#### [Problem statement]
Exactly the lines from the top of the records below through the one containing "Given: Click the Khách hàng person icon" must be set down, with no line added or dropped.

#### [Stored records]
▶

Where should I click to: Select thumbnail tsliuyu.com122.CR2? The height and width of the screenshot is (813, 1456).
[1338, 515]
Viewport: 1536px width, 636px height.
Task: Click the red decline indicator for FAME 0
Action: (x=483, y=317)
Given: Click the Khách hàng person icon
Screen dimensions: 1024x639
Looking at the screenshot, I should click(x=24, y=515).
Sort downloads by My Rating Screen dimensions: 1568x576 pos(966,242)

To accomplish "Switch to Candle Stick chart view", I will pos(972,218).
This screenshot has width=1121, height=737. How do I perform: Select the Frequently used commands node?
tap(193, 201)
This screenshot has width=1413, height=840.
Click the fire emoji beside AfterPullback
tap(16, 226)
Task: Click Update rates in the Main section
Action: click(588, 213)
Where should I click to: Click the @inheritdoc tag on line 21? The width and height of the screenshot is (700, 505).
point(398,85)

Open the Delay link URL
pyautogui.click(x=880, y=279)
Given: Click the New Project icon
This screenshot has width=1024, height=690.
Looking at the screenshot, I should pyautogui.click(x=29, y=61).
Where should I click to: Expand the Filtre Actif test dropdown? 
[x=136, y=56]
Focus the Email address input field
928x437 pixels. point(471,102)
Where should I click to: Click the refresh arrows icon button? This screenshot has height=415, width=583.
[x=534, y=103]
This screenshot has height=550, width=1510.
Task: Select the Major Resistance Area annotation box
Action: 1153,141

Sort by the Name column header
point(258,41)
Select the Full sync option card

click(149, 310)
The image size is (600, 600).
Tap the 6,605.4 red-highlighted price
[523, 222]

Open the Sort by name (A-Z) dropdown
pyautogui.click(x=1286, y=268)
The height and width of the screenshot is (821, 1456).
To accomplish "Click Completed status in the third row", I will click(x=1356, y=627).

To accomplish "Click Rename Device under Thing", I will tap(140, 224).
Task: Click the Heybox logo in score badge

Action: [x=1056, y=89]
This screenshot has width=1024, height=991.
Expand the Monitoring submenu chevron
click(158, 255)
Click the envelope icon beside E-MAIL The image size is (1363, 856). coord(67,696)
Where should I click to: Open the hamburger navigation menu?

◀

#### [Task answer]
Where should I click to: Select thumbnail tsliuyu.com122.CR2? The height and width of the screenshot is (813, 1456).
[1338, 515]
Viewport: 1536px width, 636px height.
Task: Click the red decline indicator for FAME 0
Action: (x=483, y=317)
Given: Click the Khách hàng person icon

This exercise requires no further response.